Prof. Dr. Schulte betonte in seiner Dankesrede die Relevanz der wissenschaftlichen Fundierung und der wissenschaftlich überprüften Regeln für die Praxis der Psychotherapie. Mit Blick auf die Entwicklungen in der empirischen Psychotherapieforschung konstatierte Prof. Schulte, dass der Prozess der Überwindung der Therapieschulen schon seit längerem begonnen habe. Die Entwicklung hin zu störungsspezifischen Therapieansätzen habe hierbei eine wichtige Rolle gespielt. So würden häufig bei der wissenschaftlichen Entwicklung störungsspezifischer Therapiemanuale Methoden und Techniken aus unterschiedlichen Psychotherapieverfahren und unabhängig von ihrer zugehörigen theoretischen Tradition, kombiniert und empirisch überprüft. Diese lieferten dabei nicht nur die therapeutischen Handlungsempfehlungen, sondern auch die entsprechenden Indikationskriterien.

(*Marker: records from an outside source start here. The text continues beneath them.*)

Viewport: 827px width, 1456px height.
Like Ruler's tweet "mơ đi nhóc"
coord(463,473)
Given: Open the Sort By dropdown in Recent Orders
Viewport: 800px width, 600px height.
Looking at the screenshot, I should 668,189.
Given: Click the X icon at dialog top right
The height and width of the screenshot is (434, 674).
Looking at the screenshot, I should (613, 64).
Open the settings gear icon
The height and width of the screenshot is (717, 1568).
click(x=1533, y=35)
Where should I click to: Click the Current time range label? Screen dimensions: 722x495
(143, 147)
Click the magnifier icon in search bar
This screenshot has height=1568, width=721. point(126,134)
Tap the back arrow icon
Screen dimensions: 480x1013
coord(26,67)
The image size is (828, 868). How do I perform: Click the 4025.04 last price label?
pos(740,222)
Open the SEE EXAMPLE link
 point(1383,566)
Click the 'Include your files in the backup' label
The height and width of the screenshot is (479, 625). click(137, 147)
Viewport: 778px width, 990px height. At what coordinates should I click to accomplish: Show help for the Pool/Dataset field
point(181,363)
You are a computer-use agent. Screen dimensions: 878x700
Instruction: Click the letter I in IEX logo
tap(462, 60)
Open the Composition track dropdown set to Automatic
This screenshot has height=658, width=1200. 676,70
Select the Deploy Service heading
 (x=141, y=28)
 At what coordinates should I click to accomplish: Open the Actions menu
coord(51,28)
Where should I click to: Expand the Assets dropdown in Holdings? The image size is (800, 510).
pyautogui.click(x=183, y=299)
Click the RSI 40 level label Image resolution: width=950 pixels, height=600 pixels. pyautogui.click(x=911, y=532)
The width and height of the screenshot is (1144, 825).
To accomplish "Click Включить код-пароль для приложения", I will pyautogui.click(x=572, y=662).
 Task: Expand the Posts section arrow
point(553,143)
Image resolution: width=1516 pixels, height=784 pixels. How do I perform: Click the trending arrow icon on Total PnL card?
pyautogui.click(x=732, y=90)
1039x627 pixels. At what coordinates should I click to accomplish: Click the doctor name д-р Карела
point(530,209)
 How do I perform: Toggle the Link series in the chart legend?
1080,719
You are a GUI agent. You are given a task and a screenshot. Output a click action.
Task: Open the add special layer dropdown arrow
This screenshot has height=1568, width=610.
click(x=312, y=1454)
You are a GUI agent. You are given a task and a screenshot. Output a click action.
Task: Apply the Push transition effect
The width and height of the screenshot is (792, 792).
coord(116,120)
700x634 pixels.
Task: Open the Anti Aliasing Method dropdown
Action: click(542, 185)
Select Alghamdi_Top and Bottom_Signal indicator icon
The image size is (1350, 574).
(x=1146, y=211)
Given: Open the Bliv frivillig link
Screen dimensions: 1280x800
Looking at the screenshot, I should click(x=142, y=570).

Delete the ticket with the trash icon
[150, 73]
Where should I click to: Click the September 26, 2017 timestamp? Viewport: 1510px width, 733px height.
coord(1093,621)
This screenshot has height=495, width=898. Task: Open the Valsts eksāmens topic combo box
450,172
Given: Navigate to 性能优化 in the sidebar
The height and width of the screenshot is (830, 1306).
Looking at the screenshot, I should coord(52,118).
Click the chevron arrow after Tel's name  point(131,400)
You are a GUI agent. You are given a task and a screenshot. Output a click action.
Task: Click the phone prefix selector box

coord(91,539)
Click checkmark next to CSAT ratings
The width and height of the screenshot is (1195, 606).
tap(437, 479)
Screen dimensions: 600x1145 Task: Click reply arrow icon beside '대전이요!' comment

In seinen abschließenden Betrachtungen zur aktuell diskutierten Reform der Psychotherapeutenausbildung warb Prof. Schulte dafür, die Chancen zu nutzen, die bestehenden ordnungspolitischen Brüche und unbefriedigenden Regelungen des Psychotherapeutengesetzes analog den anderen akademischen Heilberufen zu korrigieren.